Monday, June 11, 2012

This one's for you, Joan Marie

blogger friend of mine has her gorgeous daughter heading off to college in the fall.

This is her first go-round with the emptying nest process, so she is understandably a bit shell shocked considering all the hits involved.

Aside from tuition and fees there are all the costs involved in setting a kidlet up in their own space. Dorm or apartment either one - each venue requires at least one shopping trip and potentially more.

As I discovered along the way with my own kids, at some point the roles of Mom and Dad are reduced to half Sherpa/half remote wallet.
  xkcd has nothing to worry about from me! (I'm so clearly NOT a hitherto unrecognized cartoonist)
Then there is the energy expended in packing and moving and unpacking again, all done while the college bound one is doing their best to be SO cool, y'all.  As soon as her parents and family are out of the way she'll be, like, so sophisticated and mature you guys.  But while the family is inconveniently still hanging around, especially if they are overheard expressing enthusiasm for anything at all?

If there is not any evidence of eye rolling or sigh heaving either one, I'll eat my book of parenting union rules.  Unsalted.

Mostly there is the tension inherent in the implicit understanding that once the parent-cats are away?  Every college mouse is ready to play....

As a salute of sorts to all the mommies and daddies living out their summer with college bound kiddos?  This glimpse of days to come from xkcd.com 2:



2 comments:

Joan @ Debt of Gratitude said...

This first go 'round is so much harder than I expected. And I think it is for her, too. I can tell she's nervous. She just doesn't openly admit it.
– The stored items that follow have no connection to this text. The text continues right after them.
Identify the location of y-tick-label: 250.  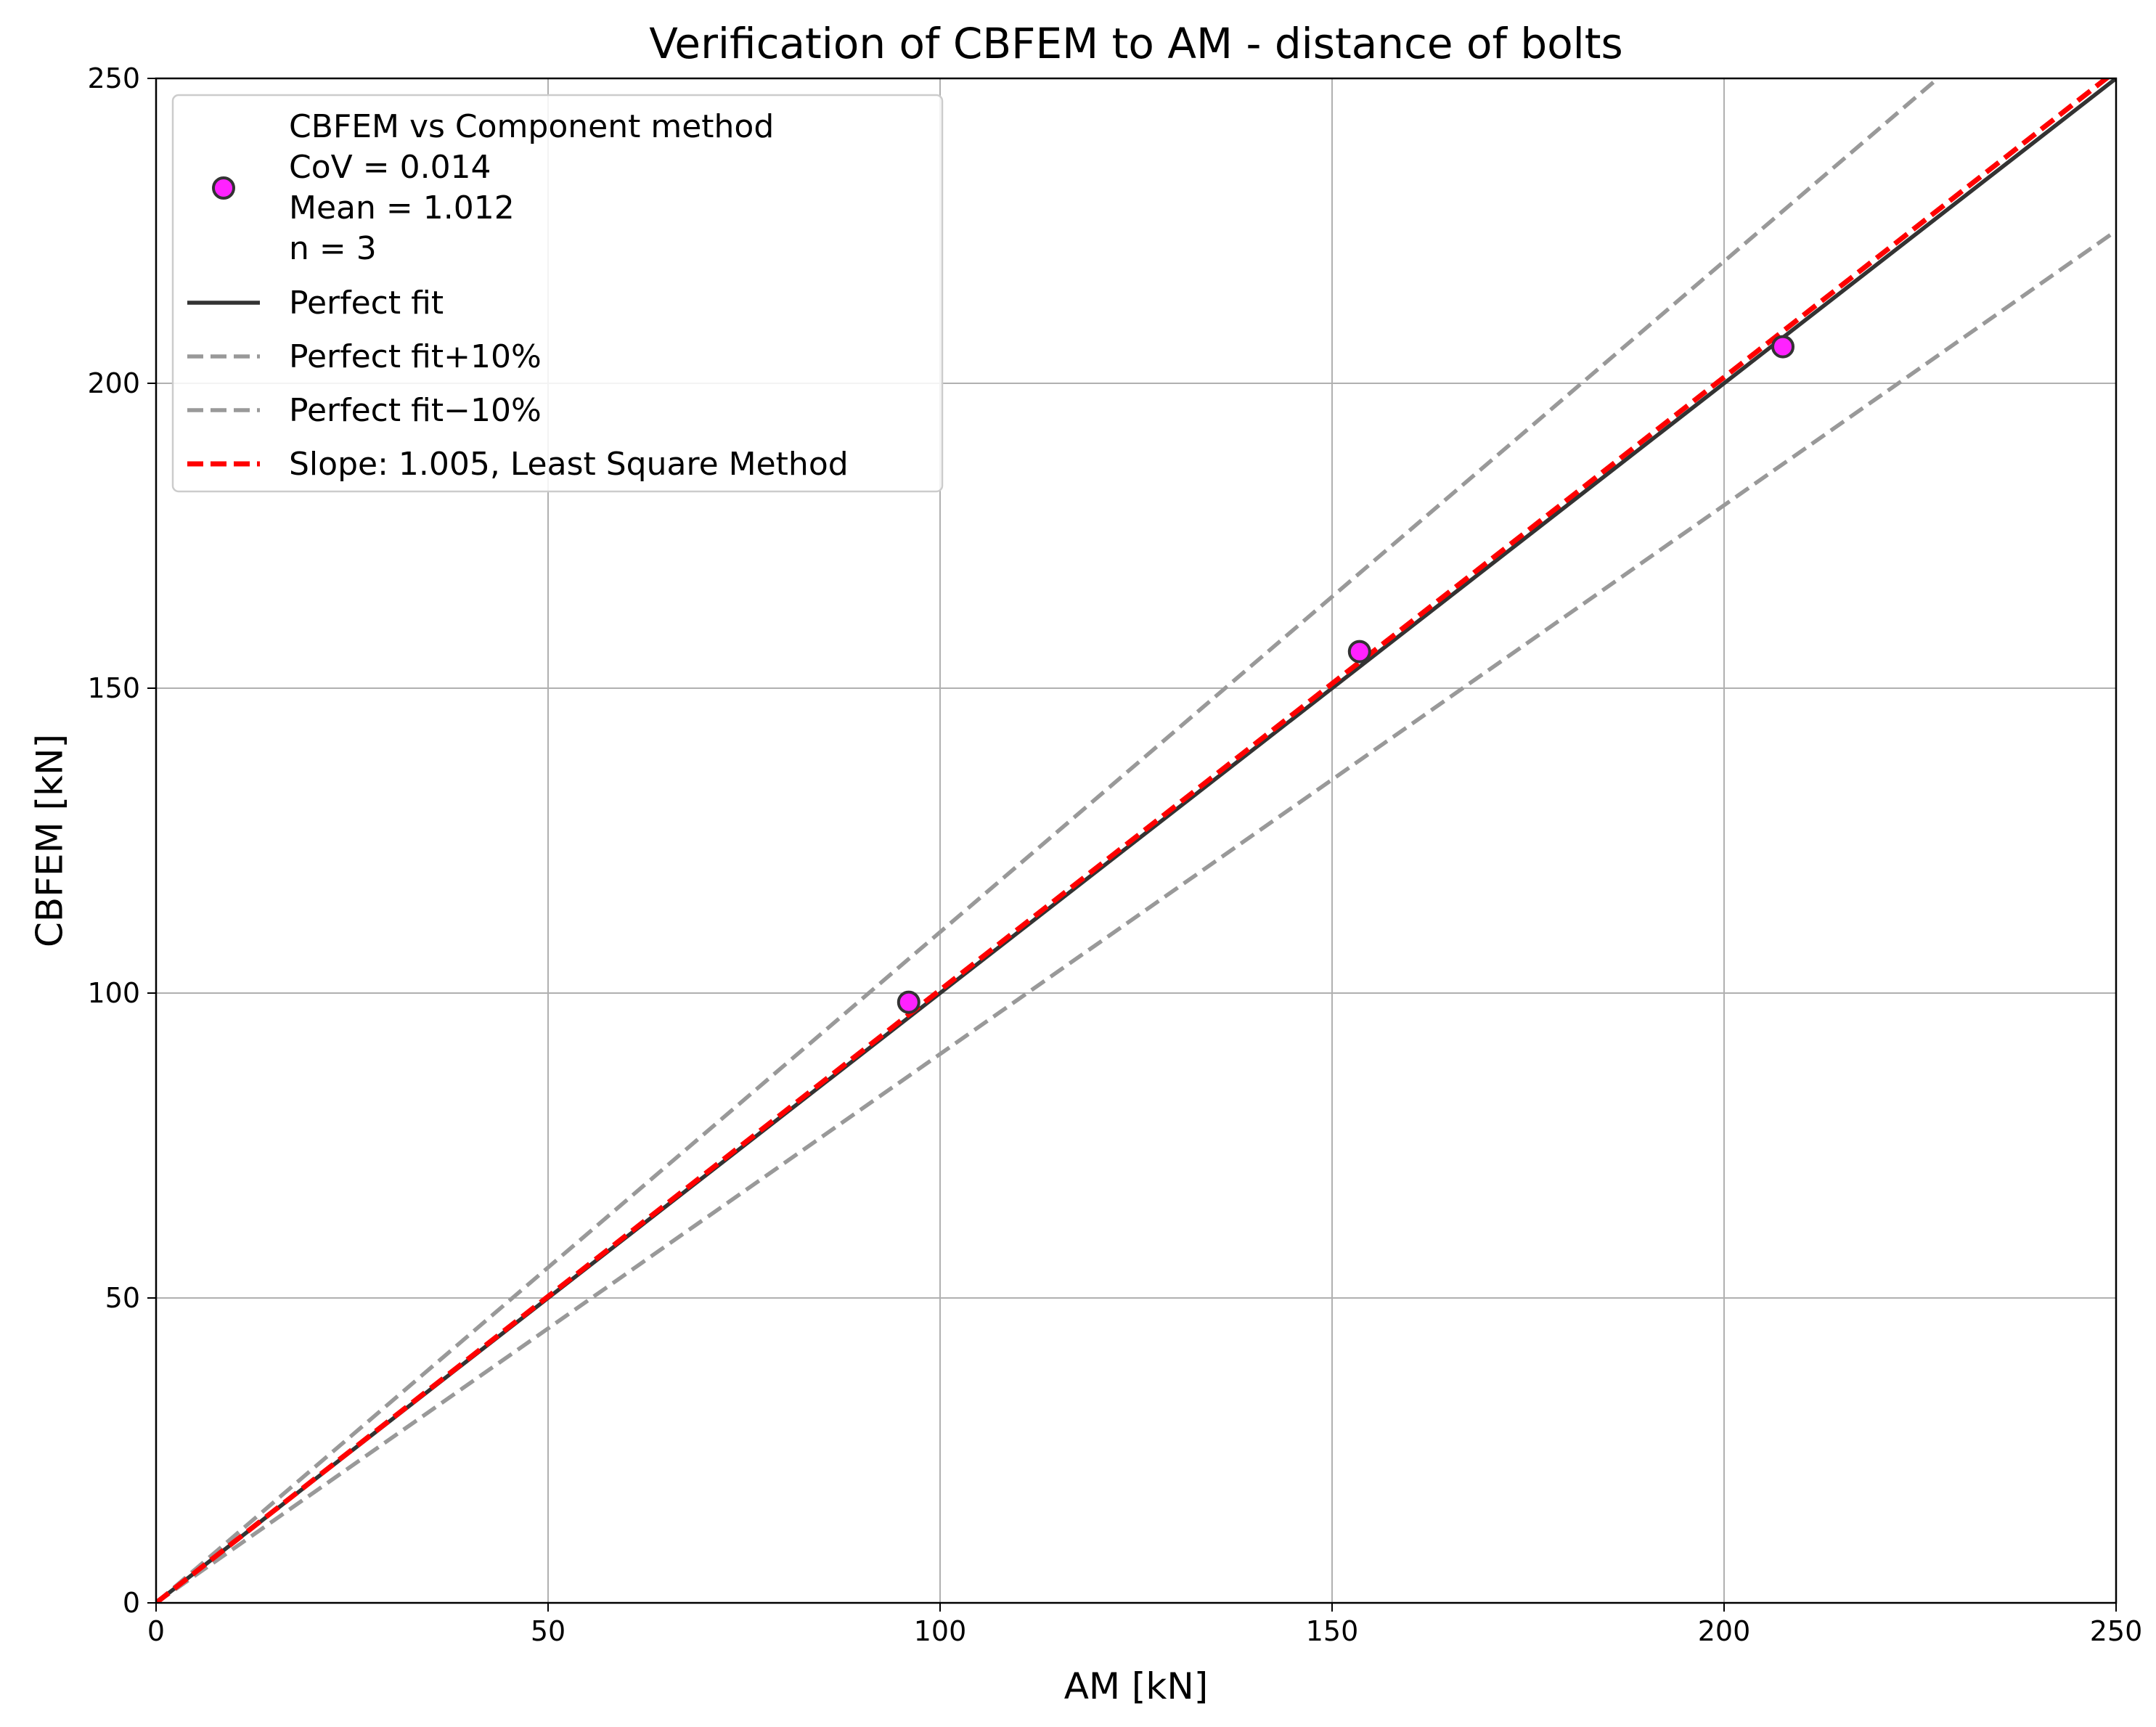
(114, 78).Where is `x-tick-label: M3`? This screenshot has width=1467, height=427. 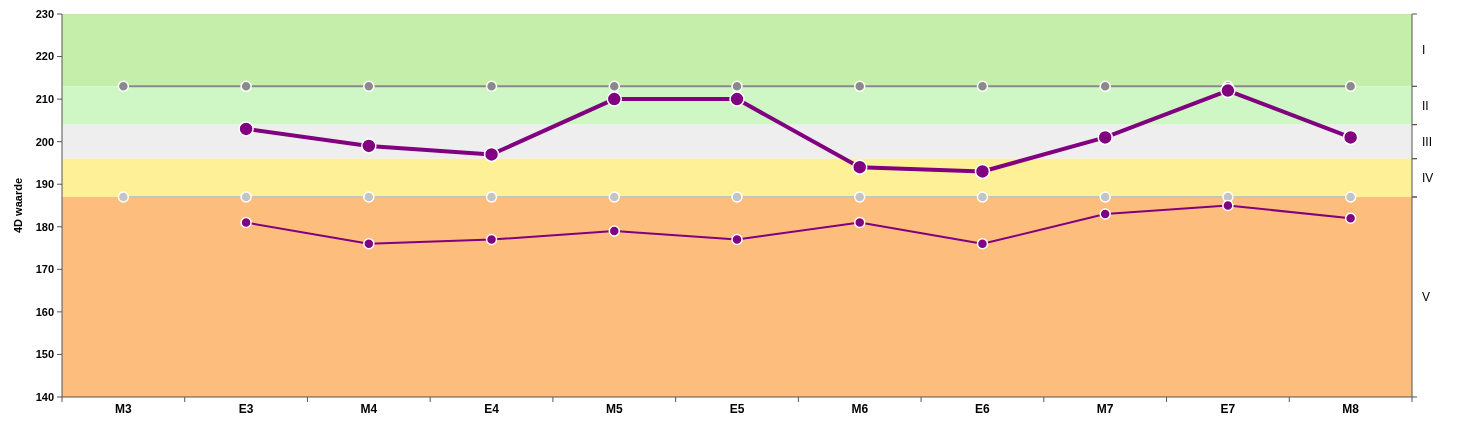 x-tick-label: M3 is located at coordinates (124, 409).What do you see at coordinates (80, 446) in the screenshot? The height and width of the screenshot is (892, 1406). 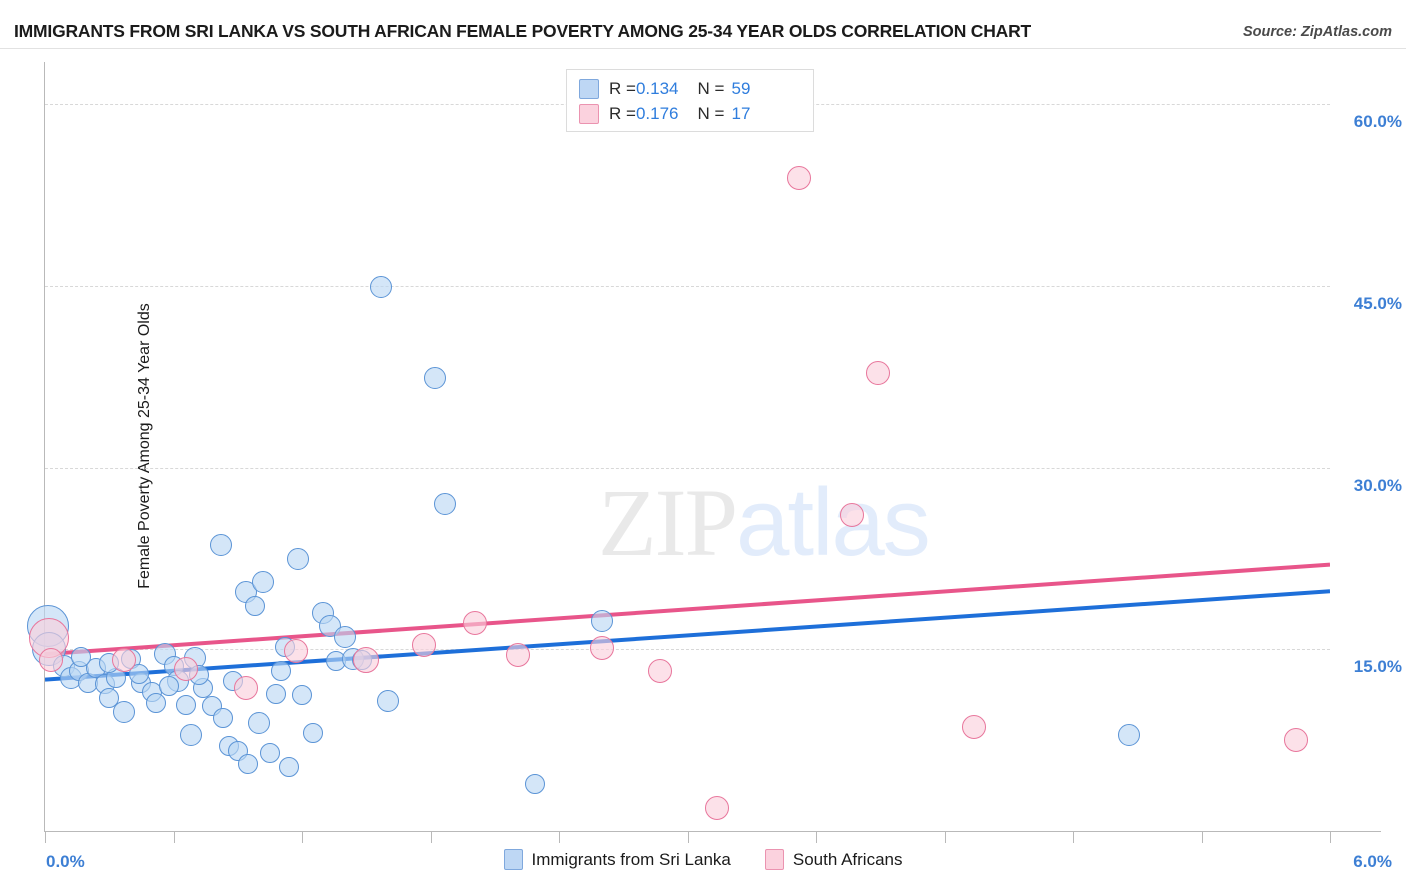 I see `y-axis-title-container: Female Poverty Among 25-34 Year Olds` at bounding box center [80, 446].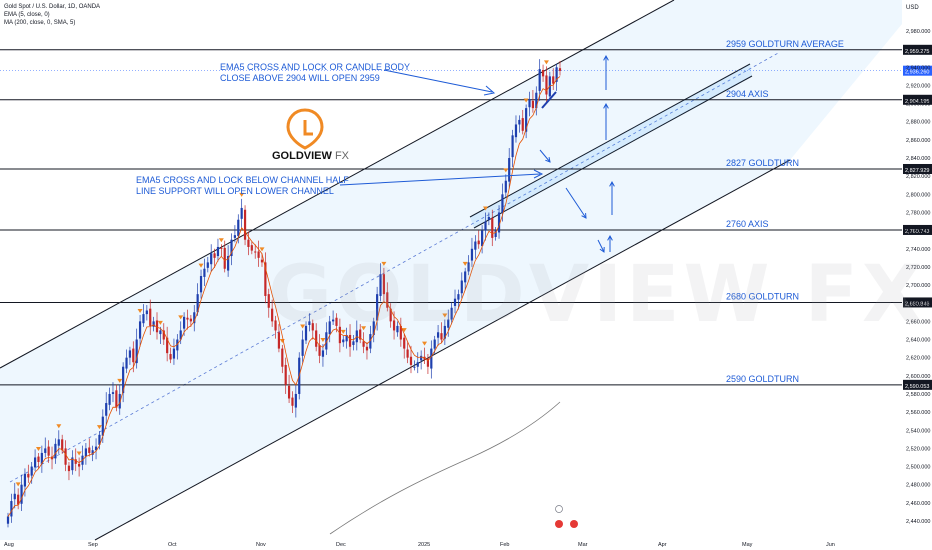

But little by little I'm letting go. For example, she doesn't really have a curfew this summer. She's a good kid and her friends all DO have curfews, so it's not like I'm risking much. But just training myself not to say "Be home by midnight" every time she walks out the door is taking some getting used to.

Hoo boy! Somebody ought to write a book about letting kids go. Hint. Hint.

TexasDeb said...

You are already so far ahead of the game. Realizing everybody is nervous is a huge advantage. Being able to take that to the next step and not personalize however those nerves manifest themselves won't win the war but it certainly avoids several unwelcome battles.

And, eliminating a curfew that won't exist for your sweet girl 3 months from now anyway is a wise move. She can get used to exercising her "time to call it a night!" muscles while the stakes are a bit lower.